Featured Farmer Recipe: Muscadine Cake

 

 

 

 

by Gregg Patterson, Arkansas Farm Bureau

A friend once told me “pie may be the All-American dessert, but cake is pure lust.” Taste Charlotte Wilchman’s Muscadine Cake, and you’ll certainly be caught up in “an overwhelming desire or craving” to experience it again… and again… and again. It’s that good.

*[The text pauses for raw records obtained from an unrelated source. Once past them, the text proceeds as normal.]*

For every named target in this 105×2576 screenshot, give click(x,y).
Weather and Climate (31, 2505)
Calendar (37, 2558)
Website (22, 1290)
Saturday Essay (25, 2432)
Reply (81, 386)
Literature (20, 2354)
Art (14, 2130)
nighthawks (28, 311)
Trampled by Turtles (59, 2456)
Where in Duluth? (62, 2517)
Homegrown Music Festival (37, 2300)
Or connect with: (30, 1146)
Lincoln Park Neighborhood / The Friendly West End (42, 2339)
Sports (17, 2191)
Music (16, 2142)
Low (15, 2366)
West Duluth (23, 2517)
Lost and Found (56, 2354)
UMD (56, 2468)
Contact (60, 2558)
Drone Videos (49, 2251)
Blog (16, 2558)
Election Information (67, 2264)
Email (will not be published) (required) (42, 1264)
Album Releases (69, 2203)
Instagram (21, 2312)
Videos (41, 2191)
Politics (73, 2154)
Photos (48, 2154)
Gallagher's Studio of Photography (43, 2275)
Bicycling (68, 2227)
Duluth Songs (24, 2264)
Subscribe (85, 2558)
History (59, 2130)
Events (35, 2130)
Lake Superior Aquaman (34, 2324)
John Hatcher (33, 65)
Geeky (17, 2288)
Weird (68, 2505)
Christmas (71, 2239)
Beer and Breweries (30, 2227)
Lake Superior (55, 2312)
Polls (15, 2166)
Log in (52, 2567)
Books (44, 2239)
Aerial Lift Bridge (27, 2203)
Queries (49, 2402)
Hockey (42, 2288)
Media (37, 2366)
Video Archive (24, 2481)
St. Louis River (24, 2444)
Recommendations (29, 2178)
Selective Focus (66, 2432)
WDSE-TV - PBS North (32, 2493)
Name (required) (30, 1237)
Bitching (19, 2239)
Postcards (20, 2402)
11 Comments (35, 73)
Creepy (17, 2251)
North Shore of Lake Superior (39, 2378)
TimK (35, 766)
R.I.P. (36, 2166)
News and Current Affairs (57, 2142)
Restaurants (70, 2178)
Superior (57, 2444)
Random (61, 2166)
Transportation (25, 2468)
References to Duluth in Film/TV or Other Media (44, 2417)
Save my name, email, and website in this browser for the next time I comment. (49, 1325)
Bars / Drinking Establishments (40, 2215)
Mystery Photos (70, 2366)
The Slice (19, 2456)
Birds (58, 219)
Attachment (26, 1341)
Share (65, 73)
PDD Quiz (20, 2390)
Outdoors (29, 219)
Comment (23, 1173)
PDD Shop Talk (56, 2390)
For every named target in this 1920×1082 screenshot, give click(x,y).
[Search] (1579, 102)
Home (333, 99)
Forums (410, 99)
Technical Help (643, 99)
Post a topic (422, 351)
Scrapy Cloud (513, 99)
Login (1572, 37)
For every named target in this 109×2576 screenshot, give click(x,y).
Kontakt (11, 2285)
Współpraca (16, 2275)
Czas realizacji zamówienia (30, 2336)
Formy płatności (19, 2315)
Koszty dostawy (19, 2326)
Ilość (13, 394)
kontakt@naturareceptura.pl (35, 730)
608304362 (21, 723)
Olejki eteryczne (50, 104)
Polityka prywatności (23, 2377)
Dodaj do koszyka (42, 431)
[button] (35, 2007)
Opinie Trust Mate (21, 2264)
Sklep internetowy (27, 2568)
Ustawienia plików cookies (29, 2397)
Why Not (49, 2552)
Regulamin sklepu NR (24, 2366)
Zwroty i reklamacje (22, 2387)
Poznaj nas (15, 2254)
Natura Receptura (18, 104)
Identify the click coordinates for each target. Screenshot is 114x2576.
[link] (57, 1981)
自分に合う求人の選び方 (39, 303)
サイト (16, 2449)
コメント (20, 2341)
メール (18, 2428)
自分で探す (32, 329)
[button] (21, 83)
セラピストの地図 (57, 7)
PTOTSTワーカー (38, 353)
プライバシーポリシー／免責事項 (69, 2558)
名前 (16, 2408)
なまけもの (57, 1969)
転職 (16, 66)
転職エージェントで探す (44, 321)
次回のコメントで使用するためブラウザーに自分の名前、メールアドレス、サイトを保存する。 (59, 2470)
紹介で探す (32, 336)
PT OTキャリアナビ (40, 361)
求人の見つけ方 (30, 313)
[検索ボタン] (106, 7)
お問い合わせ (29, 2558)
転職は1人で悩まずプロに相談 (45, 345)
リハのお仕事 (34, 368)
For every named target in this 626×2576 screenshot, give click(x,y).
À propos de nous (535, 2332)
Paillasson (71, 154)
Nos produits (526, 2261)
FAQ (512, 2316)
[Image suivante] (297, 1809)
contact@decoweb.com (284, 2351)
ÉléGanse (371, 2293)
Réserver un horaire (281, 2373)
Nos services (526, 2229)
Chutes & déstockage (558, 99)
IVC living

Charlotte and Billy Wilchman own and operate Paw Paws Pecans  in Conway County. It’s a 200-acre pecan grove where they also grow muscadines. You can learn more about the Wilchmans and their unique story in the Fall 2017 issue of Front Porch Magazine, and you can check out this short video with Billy:

Charlotte is quick to point out that her version of this scrumptious cake is an adaptation of the recipe from another Arkansas agricultural icon, the Post family of wine-making fame. Regardless of origin, it is sweetness in its sweetest form.

Muscadines on the vine.

Charlotte prefers topping her cake with the muscadine glaze. However, she says another super-sweet option is to use a fork to prick holes into the top of the just-baked cake immediately upon removal from the oven. Then smear it with homemade muscadine jelly. The fork holes and heat of the freshly baked cake quickly absorb the jelly “icing.” I tried a different option and topped mine using a simple cream cheese icing after the cake fully cooled. It was spectacular!

MUSCADINE CAKE  

For the cake:

  • 1 box of yellow cake mix
  • one 4-ounce box of instant vanilla pudding
  • 1 stick butter
  • 4 eggs
  • 1-1/4 cups of white muscadine juice

For the glaze:

  • 4 tablespoons of white muscadine juice
  • 1-1/4 cups of powdered sugar

Heat oven to 350 F. Mix in a large bowl, the dry cake mix, dry pudding mix, butter, eggs and muscadine juice. Beat 4 minutes with a mixer. Pour batter into a 13” x 9” cake pan. Bake for 45-50 minutes until a toothpick comes out clean. Allow to cool while you make the glaze.

To make the glaze, whisk thoroughly the muscadine juice and powdered sugar in a small bowl. Use a toothpick to poke holes into the top of the cake, then cover the cake top with the glaze.